*Exercise goal:* Set down each entry from the block beneath, exactly as written.

(Data records)
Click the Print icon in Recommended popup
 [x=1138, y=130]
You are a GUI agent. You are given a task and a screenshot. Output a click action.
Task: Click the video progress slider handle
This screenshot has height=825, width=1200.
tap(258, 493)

*Task output:*
Click the Print icon in Recommended popup
 [x=1138, y=130]
You are a GUI agent. You are given a task and a screenshot. Output a click action.
Task: Click the video progress slider handle
This screenshot has height=825, width=1200.
tap(258, 493)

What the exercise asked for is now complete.